Cristina Galiano

Comer poco mejora la salud, ¿verdadero o falso?

Hasta hace muy poco los estudiosos o científicos de la “dieta del envejecimiento” afirmaban que restringir la dieta calórica en un 30%, sin llegar a la desnutrición, era el único factor decisivo para prolongar la vida.
En “La dieta de la zona” se aconsejaba para obtener “resultados impresionantes en el envejecimiento”, reducir el consumo habitual de calorías todavía más, en un 40%, algo prácticamente imposible de cumplir en las personas delgadas o que tienen un peso ideal o normopeso.

Muchas personas, sobre todo mujeres, que suelen ser menos corpulentas que los hombres, no necesitan tomar más de 1.800 o 2.000 calorías al día.
Si rebajamos esta cantidad en un 40%, solo podrían consumir 1.080 o 1.200 calorías diarias respectivamente, lo cual es una barbaridad, desde mi punto de vista, porque con seguridad al muy poco tiempo caerían en un estado grave de desnutrición.

Una potente investigación por parte de científicos del Instituto Nacional Sobre el Envejecimiento de Estados Unidos (NIA, por sus siglas en inglés) acaba de concluir que la dieta, palabra horrible y que prefiero sustituir por “manera de comer” aunque sea más larga, no afecta a la esperanza de vida y por tanto cuestiona por primera vez la “dieta del envejecimiento”, pero sin embargo sí afirma que produce grandes beneficios en la salud.

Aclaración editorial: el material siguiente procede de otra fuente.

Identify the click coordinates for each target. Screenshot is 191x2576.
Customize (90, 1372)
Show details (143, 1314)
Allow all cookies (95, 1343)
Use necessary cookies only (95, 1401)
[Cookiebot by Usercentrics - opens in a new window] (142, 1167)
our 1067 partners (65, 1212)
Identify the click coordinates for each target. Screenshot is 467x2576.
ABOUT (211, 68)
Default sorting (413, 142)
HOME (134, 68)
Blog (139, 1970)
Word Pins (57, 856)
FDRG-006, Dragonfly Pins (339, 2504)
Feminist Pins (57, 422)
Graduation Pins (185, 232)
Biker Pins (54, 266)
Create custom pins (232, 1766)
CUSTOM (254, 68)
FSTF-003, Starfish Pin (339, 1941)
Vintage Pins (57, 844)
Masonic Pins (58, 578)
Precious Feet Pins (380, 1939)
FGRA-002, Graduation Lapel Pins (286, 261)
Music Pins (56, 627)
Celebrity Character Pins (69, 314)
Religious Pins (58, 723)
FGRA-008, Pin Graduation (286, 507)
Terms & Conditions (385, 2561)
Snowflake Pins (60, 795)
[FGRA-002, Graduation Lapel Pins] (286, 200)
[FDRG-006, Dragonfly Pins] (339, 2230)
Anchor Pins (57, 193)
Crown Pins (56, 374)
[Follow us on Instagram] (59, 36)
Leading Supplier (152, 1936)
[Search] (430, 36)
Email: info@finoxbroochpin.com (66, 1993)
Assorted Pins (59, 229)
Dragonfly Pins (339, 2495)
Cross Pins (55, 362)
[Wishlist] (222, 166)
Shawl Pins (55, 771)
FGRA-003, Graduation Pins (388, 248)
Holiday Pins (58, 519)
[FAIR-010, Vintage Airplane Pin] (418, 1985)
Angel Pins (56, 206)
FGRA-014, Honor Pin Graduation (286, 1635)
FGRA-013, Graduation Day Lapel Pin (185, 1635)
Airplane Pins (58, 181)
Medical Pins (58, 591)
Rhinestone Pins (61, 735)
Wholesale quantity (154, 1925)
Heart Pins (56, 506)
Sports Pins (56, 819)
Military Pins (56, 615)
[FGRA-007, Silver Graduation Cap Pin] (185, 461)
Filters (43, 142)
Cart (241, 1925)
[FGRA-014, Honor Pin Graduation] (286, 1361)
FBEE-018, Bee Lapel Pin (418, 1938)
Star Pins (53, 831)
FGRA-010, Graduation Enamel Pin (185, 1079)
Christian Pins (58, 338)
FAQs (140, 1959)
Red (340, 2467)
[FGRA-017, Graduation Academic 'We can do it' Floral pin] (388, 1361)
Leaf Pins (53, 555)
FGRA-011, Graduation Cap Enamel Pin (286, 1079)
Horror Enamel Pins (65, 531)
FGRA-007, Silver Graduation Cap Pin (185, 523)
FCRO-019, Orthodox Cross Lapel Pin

Alimentándose correctamente, es decir comiendo únicamente lo que necesitamos y no más, y olvidándose del sedentarismo actual, disminuirían los casos de diabetes tipo II, las enfermedades cardiovasculares y las vinculadas a la edad.
De hecho hoy por hoy somos los europeos que más años vamos a vivir, gracias a que todavía parte de la población sigue la dieta mediterránea, pero también somos los que menos calidad de vida vamos a tener en esos últimos años, en parte porque a partir de una cierta edad, o por el sedentarismo o porque se come más de lo que se debe, o por las dos cosas juntas, tanto hombres como mujeres empiezan a engordar… y no suelen parar.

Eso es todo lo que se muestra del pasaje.